Crown act of state

Doctrine of UK constitutional law From Wikipedia, the free encyclopedia

In British constitutional law, a Crown act of state is an act of an inherently governmental nature, done under the royal prerogative, in the sphere of foreign affairs. It gives rise to the constitutional doctrine that such acts are non-justiciable, that the domestic courts of the United Kingdom will not take cognisance of them, and that the Government cannot be held liable for them (for example, in tort).

The doctrine encompasses two interconnected rules.
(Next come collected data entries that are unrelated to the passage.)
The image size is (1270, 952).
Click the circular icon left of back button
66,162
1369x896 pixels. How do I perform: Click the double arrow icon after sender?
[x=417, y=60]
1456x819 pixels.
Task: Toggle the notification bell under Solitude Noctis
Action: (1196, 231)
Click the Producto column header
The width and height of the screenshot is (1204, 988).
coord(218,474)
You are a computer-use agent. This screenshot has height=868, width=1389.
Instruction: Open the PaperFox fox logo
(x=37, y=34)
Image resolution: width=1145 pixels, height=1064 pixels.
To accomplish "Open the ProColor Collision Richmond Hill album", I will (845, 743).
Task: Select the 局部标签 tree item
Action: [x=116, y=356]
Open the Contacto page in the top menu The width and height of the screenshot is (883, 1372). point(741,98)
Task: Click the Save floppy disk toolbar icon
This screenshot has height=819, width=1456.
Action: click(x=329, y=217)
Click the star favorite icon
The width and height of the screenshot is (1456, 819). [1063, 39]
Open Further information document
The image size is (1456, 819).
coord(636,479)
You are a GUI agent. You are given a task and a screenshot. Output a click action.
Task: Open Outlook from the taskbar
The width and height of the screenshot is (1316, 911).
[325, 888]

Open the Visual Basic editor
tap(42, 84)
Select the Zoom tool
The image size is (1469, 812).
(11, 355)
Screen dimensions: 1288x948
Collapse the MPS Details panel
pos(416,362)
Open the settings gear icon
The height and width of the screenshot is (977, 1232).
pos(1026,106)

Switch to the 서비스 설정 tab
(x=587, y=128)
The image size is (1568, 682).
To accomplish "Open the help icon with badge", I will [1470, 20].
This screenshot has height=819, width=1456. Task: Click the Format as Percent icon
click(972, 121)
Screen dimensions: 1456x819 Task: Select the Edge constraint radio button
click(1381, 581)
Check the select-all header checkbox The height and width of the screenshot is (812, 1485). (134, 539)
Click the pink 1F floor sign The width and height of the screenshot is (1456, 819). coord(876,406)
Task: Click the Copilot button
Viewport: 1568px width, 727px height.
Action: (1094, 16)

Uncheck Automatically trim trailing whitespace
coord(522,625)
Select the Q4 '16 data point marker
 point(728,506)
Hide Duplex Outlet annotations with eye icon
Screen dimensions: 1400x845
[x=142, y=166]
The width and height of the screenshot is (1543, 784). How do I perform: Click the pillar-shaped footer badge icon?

The first is that a servant of the Crown has a defence, to either criminal prosecution or proceedings in tort, for actions committed abroad and which were subsequently ratified by the Crown.[1] The second is that British domestic courts cannot take cognisance of (and therefore must treat as non-justiciable) acts of the Crown under the royal prerogative in the sphere of foreign affairs.[2] Such acts may include, for example, the conduct of overseas military operations, the making of treaties and the annexation of territory.[3]

The rationale for the doctrine is for consistency; the Crown is vested with sole control over international affairs, and in doing so it acts on behalf of "the whole nation."[4] As the Crown's conduct in foreign affairs necessarily leads to conduct which would otherwise be tortious (especially in the course of military operations), it would be inconsistent to accept the Crown's power over foreign affairs and at the same time "treat as civil wrongs acts inherent in its exercise of that power."[5]

Origin

It has long been recognised that English law "does not recognise that there is an indefinite class of acts concerning matters of high policy or public security which may be left to the uncontrolled discretion of the Government and which are outside the predilection of the courts."[6] Such a principle was established in the leading case of Entick v Carrington. However, the courts have also recognised a narrow class of exceptions to this principle; namely, acts in the sphere of foreign affairs.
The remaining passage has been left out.